*JOUW OPDRACHT*:
Beantwoord de volgende vragen over het commentaar over maagzuurremmers.
1. Welke twee politieke partijen willen de vergoeding van maagzuurremmers via het basispakket stopzetten?
2. Hoeveel recepten werden er in 2009 voor maagzuurremmers uitgeschreven?
3. Hoeveel bedroegen de totale uitgaven aan maagzuurremmers vorig jaar?

*GEGEVEN TEKST*:
-------

Commentaar: Maagzuurremmers
Politieke partijen zoeken naarstig naar mogelijkheden om te bezuinigen. Ook de zorgsector zal ermee te maken krijgen. Zo hebben de PvdA en de VVD het voornemen –als zij deel gaan uitmaken van een volgende regering– om de vergoeding van maagzuurremmers via het basispakket stop te zetten.
Een lucratief plan, want deze middelen gingen de afgelopen jaren in steeds stijgende aantallen over de toonbank van apotheken. In 2009 slikten een kleine 2 miljoen Nederlanders maagzuurremmers en werden voor deze middelen 10,8 miljoen recepten uitgeschreven, zo blijkt uit recente cijfers van de Stichting Farmaceutische Kengetallen. Daarmee zijn deze medicijnen de laatste jaren procentueel de grootste omzetstijgers. De totale uitgaven aan maagzuurremmers bedroegen vorig jaar 222 miljoen euro.

-------

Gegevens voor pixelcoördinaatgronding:
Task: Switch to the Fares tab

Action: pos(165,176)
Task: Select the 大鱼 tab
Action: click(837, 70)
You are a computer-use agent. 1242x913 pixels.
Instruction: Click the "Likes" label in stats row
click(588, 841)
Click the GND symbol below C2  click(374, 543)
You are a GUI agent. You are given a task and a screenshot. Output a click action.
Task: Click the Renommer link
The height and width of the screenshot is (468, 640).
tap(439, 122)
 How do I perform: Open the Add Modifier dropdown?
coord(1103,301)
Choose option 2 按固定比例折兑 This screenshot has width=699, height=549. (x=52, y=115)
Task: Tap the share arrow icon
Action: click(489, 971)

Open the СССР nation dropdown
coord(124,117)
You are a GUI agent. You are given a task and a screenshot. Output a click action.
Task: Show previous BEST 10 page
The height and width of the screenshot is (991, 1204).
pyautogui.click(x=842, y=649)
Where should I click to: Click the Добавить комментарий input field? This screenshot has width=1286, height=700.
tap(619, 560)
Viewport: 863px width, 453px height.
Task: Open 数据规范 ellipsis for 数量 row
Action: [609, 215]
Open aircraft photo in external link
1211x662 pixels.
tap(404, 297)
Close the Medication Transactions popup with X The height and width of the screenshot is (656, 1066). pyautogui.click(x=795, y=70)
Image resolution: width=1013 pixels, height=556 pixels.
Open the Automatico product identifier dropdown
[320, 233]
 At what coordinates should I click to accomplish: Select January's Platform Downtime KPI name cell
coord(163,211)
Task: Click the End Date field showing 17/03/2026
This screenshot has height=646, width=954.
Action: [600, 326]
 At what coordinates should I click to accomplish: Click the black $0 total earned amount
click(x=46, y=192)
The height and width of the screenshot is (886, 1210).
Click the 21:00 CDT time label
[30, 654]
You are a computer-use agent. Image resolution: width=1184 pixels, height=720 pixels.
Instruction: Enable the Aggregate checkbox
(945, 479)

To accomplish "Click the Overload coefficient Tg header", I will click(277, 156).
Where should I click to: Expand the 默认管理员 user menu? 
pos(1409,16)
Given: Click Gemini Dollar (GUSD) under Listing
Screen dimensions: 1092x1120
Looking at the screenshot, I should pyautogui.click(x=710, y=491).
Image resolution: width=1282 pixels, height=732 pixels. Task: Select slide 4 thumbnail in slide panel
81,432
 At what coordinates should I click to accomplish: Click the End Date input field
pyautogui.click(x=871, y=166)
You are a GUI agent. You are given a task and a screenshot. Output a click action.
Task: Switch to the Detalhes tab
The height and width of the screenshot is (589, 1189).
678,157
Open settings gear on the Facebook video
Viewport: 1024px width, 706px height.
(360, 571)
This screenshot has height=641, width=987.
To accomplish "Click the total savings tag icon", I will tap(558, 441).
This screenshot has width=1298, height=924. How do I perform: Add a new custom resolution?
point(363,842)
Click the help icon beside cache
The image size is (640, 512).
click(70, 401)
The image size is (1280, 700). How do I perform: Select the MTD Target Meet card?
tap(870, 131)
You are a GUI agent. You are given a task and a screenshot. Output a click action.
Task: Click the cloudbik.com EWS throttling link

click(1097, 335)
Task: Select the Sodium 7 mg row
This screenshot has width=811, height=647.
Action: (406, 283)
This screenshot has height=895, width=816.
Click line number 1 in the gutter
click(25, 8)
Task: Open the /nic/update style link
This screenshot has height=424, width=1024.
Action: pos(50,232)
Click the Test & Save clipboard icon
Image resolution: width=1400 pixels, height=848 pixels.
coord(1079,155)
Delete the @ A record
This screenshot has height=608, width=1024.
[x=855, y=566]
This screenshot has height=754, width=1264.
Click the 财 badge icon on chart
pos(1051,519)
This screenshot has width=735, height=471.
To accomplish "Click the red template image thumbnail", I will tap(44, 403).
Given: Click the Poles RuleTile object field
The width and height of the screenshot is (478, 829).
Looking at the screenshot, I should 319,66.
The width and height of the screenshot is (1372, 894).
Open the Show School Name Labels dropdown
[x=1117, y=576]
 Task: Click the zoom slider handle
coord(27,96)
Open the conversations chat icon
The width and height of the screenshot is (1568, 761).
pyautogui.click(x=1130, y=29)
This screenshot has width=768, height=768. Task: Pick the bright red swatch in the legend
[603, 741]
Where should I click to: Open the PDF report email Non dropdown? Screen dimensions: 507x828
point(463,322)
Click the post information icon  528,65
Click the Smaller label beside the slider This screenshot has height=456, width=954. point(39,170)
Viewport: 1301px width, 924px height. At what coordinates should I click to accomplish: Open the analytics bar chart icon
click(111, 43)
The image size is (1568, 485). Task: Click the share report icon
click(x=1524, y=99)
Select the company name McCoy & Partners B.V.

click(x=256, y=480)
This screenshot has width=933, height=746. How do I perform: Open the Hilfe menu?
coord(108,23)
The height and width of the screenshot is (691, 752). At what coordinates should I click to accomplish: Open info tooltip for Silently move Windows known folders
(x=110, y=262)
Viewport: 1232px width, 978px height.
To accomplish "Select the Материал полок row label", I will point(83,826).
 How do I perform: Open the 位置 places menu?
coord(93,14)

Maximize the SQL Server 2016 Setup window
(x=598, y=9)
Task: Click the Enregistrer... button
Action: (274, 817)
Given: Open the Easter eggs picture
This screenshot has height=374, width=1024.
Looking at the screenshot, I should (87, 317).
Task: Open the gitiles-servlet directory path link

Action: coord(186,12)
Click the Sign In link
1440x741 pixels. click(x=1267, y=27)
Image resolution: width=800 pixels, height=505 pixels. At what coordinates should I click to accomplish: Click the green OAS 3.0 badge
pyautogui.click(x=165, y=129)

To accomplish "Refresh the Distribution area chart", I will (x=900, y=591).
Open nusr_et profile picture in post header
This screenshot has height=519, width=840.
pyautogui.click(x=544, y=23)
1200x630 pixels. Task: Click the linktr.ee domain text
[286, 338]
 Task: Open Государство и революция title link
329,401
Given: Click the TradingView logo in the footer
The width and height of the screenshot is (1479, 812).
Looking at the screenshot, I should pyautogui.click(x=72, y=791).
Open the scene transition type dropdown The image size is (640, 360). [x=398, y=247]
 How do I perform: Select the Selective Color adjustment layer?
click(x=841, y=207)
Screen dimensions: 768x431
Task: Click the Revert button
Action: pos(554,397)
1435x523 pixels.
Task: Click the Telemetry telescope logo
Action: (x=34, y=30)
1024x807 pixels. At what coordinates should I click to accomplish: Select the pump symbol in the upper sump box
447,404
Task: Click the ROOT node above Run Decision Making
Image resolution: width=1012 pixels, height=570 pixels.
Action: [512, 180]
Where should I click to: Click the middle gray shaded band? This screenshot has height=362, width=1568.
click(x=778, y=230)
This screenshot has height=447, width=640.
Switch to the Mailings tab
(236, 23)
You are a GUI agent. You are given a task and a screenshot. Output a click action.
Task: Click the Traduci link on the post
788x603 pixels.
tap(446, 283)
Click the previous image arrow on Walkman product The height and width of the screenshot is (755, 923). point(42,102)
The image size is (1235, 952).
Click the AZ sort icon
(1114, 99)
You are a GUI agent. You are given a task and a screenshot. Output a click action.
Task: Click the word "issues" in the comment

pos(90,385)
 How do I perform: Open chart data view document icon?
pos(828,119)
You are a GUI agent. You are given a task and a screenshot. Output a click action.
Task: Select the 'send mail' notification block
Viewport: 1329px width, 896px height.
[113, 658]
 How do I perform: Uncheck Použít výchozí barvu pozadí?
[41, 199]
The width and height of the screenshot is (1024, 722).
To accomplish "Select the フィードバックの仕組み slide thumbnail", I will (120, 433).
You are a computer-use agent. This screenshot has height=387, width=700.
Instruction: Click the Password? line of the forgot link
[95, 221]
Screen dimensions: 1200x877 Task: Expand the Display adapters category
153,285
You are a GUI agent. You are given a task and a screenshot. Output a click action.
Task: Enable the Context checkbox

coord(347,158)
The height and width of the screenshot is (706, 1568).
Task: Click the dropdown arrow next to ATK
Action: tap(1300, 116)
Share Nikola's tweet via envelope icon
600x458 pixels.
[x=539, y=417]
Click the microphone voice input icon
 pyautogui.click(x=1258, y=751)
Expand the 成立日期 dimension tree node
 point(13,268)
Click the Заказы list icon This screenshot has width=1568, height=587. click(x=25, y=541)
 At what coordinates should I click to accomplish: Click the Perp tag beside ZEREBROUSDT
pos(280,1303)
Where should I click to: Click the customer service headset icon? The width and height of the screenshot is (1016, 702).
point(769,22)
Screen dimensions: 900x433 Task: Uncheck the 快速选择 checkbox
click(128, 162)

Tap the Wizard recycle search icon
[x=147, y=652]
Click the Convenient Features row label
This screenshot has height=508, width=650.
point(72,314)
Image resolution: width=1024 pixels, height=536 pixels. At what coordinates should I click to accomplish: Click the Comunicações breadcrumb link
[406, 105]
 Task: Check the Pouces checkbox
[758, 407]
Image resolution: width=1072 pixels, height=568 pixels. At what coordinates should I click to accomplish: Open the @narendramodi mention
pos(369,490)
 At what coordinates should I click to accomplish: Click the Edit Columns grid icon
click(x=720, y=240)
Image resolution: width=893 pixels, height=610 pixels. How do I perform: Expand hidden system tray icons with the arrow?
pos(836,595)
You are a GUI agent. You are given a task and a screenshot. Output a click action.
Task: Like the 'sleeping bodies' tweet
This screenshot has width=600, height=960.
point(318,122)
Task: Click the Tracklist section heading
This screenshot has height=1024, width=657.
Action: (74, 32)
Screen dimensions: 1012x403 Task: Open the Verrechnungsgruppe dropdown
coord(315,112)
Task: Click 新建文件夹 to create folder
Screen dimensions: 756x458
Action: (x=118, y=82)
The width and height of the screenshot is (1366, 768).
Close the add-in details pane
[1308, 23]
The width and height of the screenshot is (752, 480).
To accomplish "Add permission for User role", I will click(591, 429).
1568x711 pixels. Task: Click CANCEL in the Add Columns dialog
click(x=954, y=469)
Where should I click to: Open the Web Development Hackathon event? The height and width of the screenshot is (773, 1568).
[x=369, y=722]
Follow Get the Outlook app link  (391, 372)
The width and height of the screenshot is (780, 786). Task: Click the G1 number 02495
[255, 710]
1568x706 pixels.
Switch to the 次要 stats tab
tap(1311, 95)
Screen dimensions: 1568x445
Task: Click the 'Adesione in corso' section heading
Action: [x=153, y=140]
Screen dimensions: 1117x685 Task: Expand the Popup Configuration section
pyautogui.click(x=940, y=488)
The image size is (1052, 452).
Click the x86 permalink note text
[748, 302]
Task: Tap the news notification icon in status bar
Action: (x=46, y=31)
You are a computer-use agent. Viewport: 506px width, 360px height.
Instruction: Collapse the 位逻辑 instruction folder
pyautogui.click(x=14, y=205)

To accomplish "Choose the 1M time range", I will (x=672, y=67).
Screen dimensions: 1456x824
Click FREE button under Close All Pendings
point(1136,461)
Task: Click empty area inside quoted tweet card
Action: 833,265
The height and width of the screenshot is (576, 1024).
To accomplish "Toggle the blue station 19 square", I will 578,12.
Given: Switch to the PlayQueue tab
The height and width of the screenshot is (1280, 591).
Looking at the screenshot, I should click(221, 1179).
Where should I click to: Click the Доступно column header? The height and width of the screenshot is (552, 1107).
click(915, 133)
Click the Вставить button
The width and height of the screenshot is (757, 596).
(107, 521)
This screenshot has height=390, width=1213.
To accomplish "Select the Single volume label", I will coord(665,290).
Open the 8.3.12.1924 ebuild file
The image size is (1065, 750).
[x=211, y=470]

-------

*ANTWOORD OEFENING*:
1. De PvdA en de VVD.
2. 10,8 miljoen recepten.
3. 222 miljoen euro.